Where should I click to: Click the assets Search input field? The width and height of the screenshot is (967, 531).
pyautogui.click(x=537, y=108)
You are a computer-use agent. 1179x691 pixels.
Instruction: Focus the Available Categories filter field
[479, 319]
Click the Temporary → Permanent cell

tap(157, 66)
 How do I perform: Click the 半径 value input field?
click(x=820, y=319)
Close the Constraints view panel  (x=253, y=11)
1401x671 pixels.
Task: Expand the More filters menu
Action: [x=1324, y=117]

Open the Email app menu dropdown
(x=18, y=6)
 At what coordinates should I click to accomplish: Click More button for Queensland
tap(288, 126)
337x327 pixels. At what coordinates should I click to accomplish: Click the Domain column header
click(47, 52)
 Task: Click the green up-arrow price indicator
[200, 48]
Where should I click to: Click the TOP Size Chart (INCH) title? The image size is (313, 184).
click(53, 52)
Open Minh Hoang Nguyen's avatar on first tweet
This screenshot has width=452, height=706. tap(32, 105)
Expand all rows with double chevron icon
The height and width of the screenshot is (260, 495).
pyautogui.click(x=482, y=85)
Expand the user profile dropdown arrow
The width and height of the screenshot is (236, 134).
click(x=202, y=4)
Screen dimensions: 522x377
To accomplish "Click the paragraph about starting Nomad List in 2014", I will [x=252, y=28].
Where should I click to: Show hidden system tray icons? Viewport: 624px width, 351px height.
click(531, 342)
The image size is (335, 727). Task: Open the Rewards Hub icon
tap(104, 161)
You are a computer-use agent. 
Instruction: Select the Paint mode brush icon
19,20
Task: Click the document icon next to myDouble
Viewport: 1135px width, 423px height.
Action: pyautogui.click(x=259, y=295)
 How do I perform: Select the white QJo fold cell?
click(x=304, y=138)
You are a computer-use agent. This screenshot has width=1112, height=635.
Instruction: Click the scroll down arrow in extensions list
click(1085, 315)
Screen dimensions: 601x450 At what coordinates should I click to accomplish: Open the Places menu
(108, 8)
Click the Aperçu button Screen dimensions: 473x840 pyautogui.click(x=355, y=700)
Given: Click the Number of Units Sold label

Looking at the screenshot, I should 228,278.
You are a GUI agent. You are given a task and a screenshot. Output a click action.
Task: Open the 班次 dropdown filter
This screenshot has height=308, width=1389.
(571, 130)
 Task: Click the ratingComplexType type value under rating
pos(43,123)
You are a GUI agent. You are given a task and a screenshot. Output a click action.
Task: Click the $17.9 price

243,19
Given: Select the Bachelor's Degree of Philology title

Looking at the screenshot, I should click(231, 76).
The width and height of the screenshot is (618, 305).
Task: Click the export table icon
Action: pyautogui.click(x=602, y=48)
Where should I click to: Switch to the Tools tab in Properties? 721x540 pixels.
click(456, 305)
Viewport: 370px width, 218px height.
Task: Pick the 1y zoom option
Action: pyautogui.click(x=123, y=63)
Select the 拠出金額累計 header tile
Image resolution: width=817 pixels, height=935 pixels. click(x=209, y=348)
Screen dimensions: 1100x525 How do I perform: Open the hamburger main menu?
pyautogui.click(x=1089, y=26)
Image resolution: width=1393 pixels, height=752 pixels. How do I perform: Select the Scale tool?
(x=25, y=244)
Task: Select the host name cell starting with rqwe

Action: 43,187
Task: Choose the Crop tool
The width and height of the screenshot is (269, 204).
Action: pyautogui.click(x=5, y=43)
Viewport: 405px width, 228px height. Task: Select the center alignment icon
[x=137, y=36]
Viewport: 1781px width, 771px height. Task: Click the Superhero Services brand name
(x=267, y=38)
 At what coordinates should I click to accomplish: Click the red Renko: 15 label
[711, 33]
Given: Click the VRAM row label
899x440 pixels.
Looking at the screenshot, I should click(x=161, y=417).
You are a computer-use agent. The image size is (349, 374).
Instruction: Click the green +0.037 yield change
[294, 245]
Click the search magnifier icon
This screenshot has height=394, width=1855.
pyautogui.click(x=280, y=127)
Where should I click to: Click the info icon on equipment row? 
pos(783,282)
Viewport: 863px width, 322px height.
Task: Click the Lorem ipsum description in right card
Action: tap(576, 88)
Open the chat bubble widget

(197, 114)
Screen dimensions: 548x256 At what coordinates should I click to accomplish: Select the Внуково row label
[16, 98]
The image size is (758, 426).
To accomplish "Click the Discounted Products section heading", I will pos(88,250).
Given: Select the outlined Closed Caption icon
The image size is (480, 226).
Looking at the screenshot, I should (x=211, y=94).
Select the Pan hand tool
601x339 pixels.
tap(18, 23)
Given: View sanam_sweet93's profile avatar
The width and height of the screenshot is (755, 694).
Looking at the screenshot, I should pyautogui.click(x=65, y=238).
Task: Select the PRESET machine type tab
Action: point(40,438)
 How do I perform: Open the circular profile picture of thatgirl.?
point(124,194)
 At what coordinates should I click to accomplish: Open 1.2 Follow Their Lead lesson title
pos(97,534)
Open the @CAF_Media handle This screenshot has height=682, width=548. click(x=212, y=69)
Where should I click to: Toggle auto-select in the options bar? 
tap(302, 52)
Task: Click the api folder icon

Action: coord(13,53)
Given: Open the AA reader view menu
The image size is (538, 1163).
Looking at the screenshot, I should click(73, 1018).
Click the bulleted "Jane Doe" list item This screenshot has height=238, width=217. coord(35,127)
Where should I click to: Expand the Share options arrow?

-------

> _Task details_
Look above and repeat, character for character, the lines from the first one to the line with "You are a computer-use agent. 1179x691", counting both.

> _Solution to the exercise_
Where should I click to: Click the assets Search input field? The width and height of the screenshot is (967, 531).
pyautogui.click(x=537, y=108)
You are a computer-use agent. 1179x691 pixels.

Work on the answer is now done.